Commanded Love

From 1 Timothy 1 – 1 Paul, an apostle of Jesus Christ, by the commandment of God our Savior and the Lord Jesus Christ, our hope,


2 Timothy, a true son in the faith: grace, mercy, and peace from God our Father and Jesus Christ our Lord.


3 As I urged you when I went into Macedonia – remain in Ephesus that you may charge some that they teach no other doctrine, 4 nor give heed to fables and endless genealogies, which cause disputes rather than godly edification which is faith.

5 now the purpose of the commandment is love…

Donald Whitney frames in Spiritual Disciplines of the Christian Life, "God has offered you this time to discipline yourself for the purposes of godliness."

We are a little taken aback at first at the pairing of discipline and godliness. Isn't it, after all, a work of faith and the Spirit to change us? Aren't we, we excuse, passive passengers as God changes our affections and then our actions?

Perhaps not. As Timothy swims in the distorted notions of love in the goddess Diana's company town of Ephesus and attempts to pastor there for Christ, Paul challenges him actively. The default in Ephesus, as elsewhere in a world with thoughts and feelings distorted by the fall, Paul lays out in the opening of 1 Timothy, is for men to errantly attach our affections. Fictitious fables? We will take them and shape our notion of reality accordingly. Endless genealogies that put us and the strength we tell ourselves is in our heritage at the center of our explanations? We will take that, and love it. By imbibing such sustenance like a fish taking in polluted water through its gills, our sin sickness is made manifest in disputes so different from a disciplined effort to build one another up.

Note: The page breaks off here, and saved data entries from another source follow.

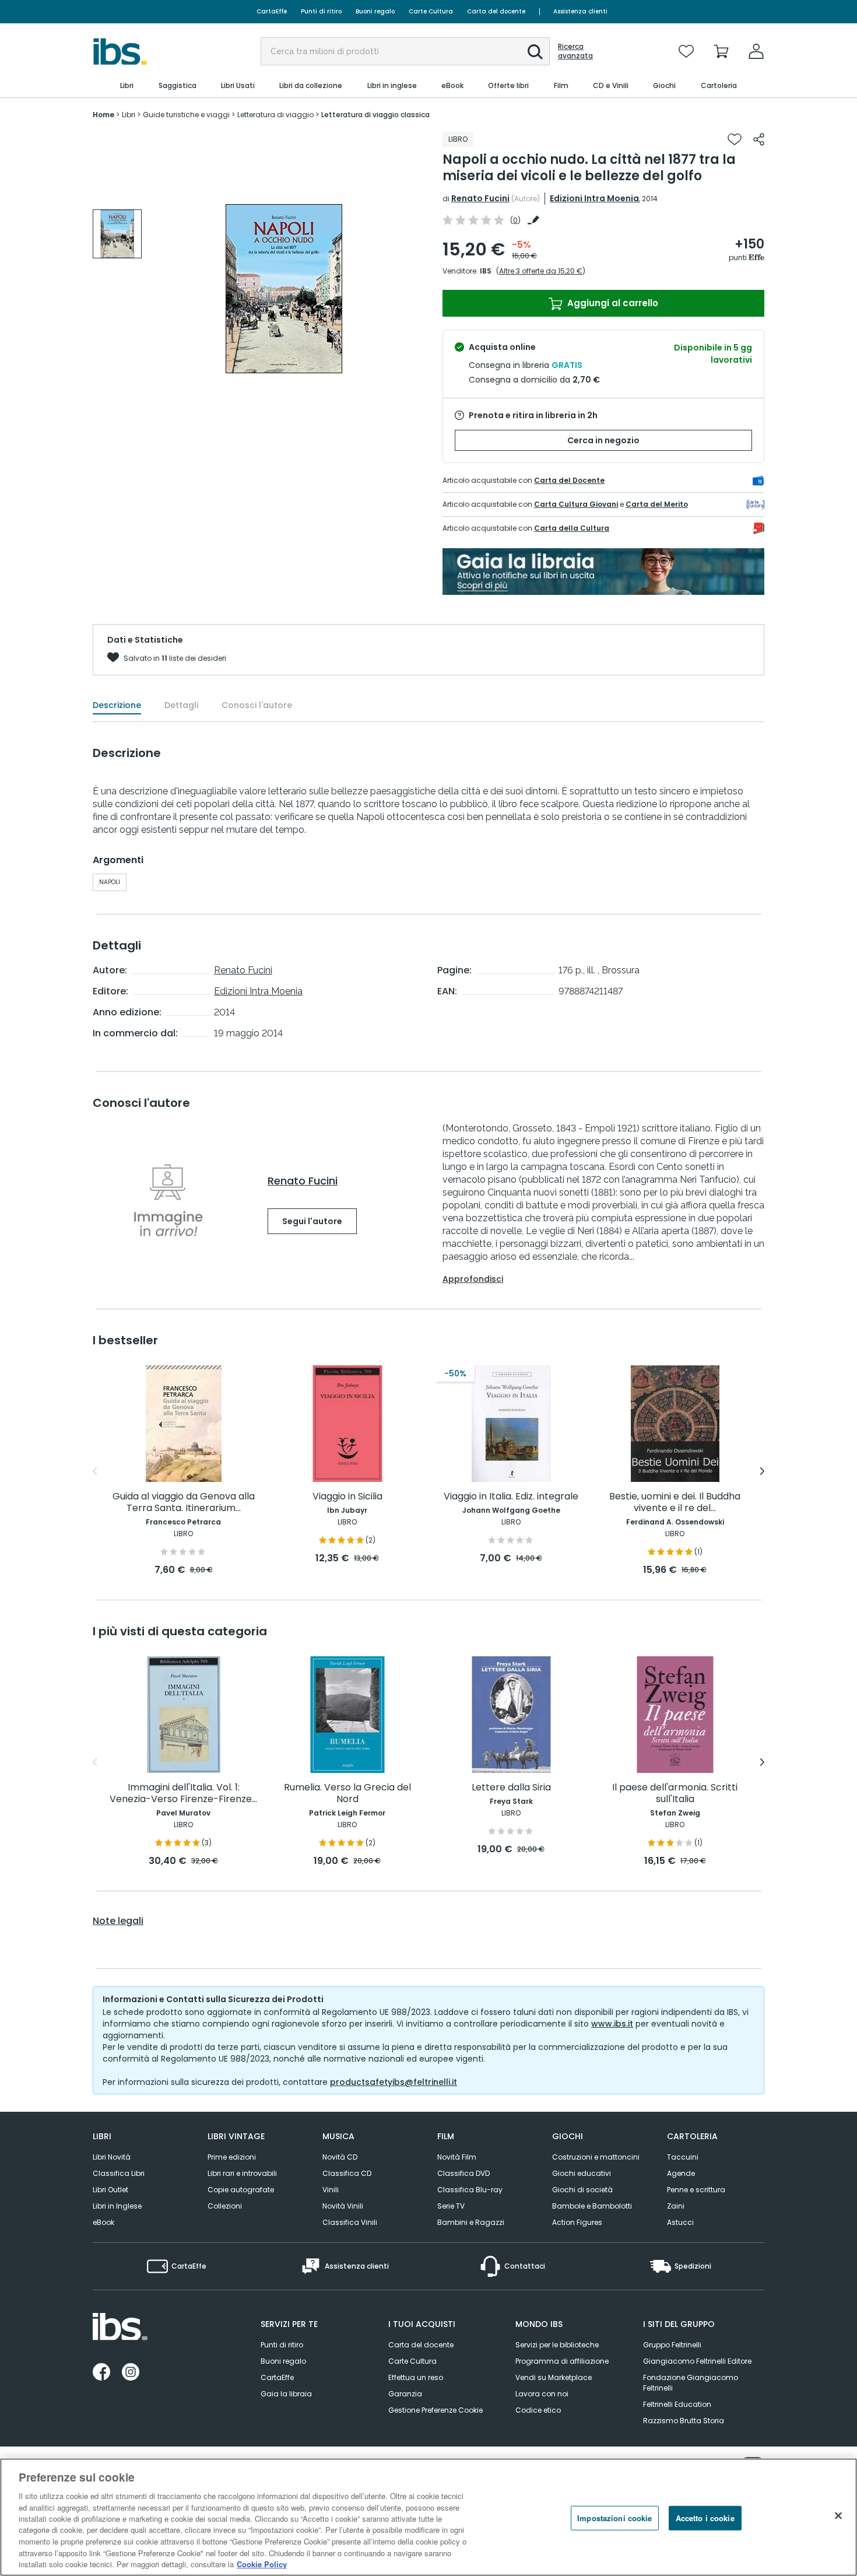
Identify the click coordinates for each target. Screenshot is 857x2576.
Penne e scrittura (696, 2190)
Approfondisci (472, 1279)
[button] (535, 51)
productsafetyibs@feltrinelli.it (393, 2082)
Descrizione (117, 705)
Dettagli (181, 705)
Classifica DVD (463, 2173)
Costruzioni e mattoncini (596, 2157)
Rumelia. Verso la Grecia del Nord (347, 1794)
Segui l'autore (312, 1221)
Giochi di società (582, 2190)
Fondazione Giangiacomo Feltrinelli (690, 2382)
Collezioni (225, 2206)
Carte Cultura (431, 11)
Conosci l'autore (257, 705)
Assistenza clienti (580, 11)
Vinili (330, 2190)
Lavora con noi (541, 2394)
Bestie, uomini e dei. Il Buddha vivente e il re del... (674, 1503)
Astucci (680, 2222)
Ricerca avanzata (575, 51)
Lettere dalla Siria (511, 1788)
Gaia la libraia (286, 2394)
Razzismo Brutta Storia (683, 2421)
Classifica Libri (119, 2173)
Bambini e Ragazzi (470, 2222)
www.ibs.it (612, 2024)
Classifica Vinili (349, 2222)
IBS (485, 271)
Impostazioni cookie (614, 2518)
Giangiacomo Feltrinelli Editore (697, 2361)
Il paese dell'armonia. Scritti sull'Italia (674, 1794)
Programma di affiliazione (562, 2361)
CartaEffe (272, 11)
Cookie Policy (262, 2564)
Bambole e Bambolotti (592, 2206)
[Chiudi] (838, 2516)
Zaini (675, 2206)
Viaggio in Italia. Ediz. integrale (511, 1497)
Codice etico (538, 2410)
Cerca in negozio (603, 440)
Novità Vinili (342, 2206)
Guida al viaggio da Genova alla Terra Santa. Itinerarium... (184, 1503)
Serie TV (451, 2206)
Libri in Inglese (117, 2206)
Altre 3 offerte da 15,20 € (540, 271)
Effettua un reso (415, 2377)
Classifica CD (346, 2173)
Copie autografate (241, 2190)
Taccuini (682, 2157)
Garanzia (405, 2394)
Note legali (118, 1921)
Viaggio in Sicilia (347, 1497)
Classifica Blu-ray (470, 2190)
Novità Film (456, 2157)
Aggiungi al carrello (611, 303)
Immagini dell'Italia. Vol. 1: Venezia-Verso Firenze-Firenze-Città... (183, 1794)
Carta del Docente (569, 480)
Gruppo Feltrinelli (672, 2345)
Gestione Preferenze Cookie (435, 2410)
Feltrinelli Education (677, 2404)
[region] (428, 2517)
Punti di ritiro (321, 11)
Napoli (109, 882)
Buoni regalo (375, 11)
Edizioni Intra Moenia (594, 198)
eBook (103, 2222)
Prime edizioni (232, 2157)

To stay where the fight against our own flesh and the prevailing culture is difficult, Paul charges, is in itself revolutionary. To root ourselves in Christ rather than in the excuses and distractions which so readily offer themselves is to submit to the commands of the Bible, and of those whom Christ has positioned to disciple us. As we do, as we deliberately draw from His sufficiency and reflect on His self-sacrificing love so different from the syrupy stuff on the radio or the seductive siren's song of stuff playing in the background of television advertisements, love is the result. We think and act our Way, Paul roots us along with Timothy, into a new, more firm basis for our relationships.

Discipline ourselves for the purposes of godliness, then, one decision at a time. Having followed after a thinner and less substantial kind of love for most of our lives, we are surprised when the mature love to which Christ and Christ's own call us doesn't feel natural immediately. Perhaps when our flesh screeches, perhaps when our relational decisions place us at odds with those who love the world, Christ's work in us and in our circle has really taken hold.